Would you return, word for word, the lines of the data below from the line with "How to get disability insurance (779, 2354)" through the line with "Why did my homeowners", and no others?

(Stored items)
----------------------------------------

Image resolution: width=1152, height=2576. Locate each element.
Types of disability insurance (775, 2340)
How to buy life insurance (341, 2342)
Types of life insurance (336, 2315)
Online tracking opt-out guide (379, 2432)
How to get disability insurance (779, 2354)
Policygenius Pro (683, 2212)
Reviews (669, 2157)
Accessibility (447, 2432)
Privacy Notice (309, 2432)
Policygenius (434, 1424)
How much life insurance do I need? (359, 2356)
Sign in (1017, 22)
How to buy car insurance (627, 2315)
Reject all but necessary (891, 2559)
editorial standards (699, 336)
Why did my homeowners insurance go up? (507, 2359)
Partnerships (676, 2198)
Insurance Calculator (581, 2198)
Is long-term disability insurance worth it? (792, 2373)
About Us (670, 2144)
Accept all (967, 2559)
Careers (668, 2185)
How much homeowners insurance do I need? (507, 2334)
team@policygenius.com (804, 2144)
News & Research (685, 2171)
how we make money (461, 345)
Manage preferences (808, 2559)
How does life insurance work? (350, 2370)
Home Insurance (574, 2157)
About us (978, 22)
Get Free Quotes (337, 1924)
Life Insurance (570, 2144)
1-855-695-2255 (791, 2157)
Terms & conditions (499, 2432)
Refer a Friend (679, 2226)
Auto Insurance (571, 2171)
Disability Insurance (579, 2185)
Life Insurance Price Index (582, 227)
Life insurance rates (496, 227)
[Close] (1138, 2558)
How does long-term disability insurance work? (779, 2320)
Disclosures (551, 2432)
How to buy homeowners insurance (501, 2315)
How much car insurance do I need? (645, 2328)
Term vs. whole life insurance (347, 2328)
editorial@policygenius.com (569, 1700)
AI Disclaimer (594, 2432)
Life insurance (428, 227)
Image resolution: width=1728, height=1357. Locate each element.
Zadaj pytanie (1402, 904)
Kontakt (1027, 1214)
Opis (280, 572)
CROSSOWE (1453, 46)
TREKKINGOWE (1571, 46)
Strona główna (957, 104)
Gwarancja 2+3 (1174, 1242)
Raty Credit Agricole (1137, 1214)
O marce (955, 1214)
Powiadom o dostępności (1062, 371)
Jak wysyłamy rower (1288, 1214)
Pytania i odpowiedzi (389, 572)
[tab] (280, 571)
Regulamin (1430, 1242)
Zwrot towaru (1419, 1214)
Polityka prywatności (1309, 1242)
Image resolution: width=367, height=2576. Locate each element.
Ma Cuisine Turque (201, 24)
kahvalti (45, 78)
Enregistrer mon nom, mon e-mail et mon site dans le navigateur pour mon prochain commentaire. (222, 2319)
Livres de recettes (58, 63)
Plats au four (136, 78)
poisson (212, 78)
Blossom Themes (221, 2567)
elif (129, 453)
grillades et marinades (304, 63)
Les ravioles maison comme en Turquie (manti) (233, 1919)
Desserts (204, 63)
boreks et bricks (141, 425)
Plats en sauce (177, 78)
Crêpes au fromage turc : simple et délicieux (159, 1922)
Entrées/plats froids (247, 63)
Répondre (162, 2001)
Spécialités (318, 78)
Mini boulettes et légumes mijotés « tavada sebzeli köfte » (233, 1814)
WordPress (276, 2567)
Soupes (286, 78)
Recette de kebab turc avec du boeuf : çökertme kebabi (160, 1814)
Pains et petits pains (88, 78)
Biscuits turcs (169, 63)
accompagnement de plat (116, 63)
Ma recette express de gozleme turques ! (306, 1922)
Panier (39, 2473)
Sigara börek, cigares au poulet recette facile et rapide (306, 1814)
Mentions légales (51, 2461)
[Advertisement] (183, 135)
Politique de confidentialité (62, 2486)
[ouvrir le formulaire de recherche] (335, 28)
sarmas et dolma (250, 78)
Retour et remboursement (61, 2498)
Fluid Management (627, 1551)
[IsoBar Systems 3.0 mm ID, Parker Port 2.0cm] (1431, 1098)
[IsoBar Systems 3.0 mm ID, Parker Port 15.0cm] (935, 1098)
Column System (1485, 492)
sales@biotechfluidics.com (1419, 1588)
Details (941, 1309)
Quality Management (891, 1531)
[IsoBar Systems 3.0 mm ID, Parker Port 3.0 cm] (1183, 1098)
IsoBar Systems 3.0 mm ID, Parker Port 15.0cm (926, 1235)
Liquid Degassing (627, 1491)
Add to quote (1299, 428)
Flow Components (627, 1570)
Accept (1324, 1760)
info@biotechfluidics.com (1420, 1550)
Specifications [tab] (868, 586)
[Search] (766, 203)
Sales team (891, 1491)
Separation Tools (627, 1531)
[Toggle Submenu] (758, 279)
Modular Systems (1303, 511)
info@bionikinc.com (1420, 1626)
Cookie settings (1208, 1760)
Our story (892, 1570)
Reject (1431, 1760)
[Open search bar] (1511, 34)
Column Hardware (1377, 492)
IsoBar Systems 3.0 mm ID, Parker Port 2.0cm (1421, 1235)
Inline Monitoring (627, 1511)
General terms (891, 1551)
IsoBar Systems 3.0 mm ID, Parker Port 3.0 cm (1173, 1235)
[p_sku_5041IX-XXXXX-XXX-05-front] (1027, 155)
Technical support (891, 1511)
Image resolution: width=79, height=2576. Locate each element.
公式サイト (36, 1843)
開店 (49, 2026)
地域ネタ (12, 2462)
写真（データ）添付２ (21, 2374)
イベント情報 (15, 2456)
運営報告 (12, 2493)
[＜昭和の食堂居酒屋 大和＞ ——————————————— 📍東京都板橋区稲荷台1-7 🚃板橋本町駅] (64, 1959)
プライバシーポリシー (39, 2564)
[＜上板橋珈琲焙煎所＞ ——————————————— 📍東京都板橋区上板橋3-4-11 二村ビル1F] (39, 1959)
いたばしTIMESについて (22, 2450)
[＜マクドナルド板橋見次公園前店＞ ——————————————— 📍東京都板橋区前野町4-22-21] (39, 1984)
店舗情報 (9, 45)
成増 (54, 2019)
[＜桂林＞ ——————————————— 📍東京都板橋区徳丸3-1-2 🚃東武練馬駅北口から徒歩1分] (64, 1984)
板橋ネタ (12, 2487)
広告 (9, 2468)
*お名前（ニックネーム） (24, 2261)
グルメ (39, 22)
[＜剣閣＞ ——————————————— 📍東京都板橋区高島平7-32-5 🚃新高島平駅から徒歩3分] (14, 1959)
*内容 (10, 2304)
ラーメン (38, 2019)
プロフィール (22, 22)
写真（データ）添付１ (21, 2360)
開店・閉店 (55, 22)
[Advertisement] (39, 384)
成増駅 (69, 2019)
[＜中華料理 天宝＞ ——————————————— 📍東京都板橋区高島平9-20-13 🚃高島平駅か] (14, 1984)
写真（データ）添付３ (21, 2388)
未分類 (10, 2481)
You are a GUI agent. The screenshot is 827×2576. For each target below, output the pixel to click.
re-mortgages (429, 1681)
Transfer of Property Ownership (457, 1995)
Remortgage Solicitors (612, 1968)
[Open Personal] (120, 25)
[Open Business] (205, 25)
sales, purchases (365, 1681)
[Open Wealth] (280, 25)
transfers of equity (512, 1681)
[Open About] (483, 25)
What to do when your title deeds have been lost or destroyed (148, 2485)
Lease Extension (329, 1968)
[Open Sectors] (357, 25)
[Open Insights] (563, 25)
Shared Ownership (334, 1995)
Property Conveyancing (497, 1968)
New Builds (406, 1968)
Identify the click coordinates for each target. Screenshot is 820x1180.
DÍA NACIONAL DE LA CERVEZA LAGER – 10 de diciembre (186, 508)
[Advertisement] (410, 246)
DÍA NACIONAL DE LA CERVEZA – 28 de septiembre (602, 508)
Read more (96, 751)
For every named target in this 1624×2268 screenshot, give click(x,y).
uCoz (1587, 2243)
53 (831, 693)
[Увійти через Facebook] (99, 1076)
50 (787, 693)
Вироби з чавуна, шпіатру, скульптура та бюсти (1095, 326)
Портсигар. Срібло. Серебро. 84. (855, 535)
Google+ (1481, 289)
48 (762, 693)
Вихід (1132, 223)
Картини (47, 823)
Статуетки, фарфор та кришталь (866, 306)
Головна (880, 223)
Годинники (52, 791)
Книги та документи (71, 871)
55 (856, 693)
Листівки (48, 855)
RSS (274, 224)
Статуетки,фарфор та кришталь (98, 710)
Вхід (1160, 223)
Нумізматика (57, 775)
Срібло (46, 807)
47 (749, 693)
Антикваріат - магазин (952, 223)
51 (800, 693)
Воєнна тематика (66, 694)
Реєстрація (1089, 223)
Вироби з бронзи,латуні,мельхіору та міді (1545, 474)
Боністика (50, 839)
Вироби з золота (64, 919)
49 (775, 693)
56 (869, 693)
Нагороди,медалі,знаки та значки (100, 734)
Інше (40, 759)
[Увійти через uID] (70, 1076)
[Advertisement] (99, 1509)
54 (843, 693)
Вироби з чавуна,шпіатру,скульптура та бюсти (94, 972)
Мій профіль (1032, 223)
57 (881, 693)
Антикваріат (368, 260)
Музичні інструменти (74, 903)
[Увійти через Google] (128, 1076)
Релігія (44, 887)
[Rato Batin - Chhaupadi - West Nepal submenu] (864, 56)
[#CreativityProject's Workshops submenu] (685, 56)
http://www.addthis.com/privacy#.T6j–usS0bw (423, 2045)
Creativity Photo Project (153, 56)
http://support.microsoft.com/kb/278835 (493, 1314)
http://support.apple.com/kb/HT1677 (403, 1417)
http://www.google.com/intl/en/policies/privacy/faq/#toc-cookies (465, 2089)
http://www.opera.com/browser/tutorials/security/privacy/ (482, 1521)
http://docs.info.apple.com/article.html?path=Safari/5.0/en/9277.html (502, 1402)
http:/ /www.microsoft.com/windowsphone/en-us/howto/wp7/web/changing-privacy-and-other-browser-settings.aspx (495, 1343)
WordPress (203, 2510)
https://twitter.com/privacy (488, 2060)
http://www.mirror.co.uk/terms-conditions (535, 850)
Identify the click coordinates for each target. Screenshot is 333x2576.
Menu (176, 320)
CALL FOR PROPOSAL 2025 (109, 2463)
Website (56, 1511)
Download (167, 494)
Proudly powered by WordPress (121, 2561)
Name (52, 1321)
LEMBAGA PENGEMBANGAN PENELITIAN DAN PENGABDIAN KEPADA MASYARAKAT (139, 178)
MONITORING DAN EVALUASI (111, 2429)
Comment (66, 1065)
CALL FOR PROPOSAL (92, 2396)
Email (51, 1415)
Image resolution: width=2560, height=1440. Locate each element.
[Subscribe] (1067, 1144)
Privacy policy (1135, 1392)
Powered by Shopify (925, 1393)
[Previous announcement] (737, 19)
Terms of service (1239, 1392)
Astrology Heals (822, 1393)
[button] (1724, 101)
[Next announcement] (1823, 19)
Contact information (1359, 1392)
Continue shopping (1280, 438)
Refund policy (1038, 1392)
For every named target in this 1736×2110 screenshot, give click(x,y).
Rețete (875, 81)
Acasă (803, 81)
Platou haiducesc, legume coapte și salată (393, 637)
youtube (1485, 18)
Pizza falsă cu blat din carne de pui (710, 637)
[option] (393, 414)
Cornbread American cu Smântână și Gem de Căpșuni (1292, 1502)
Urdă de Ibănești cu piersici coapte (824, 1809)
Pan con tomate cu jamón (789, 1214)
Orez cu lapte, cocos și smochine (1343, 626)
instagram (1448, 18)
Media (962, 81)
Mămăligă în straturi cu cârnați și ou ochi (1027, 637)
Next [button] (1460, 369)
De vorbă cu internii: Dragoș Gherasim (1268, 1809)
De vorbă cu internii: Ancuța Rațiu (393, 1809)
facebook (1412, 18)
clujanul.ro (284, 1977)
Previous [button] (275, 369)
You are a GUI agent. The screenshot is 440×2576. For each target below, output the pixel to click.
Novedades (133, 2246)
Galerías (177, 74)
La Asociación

----------------------------------------

◆ Written solution ◆
How to get disability insurance (779, 2354)
Policygenius Pro (683, 2212)
Reviews (669, 2157)
Accessibility (447, 2432)
Privacy Notice (309, 2432)
Policygenius (434, 1424)
How much life insurance do I need? (359, 2356)
Sign in (1017, 22)
How to buy car insurance (627, 2315)
Reject all but necessary (891, 2559)
editorial standards (699, 336)
Why did my homeowners insurance go up? (507, 2359)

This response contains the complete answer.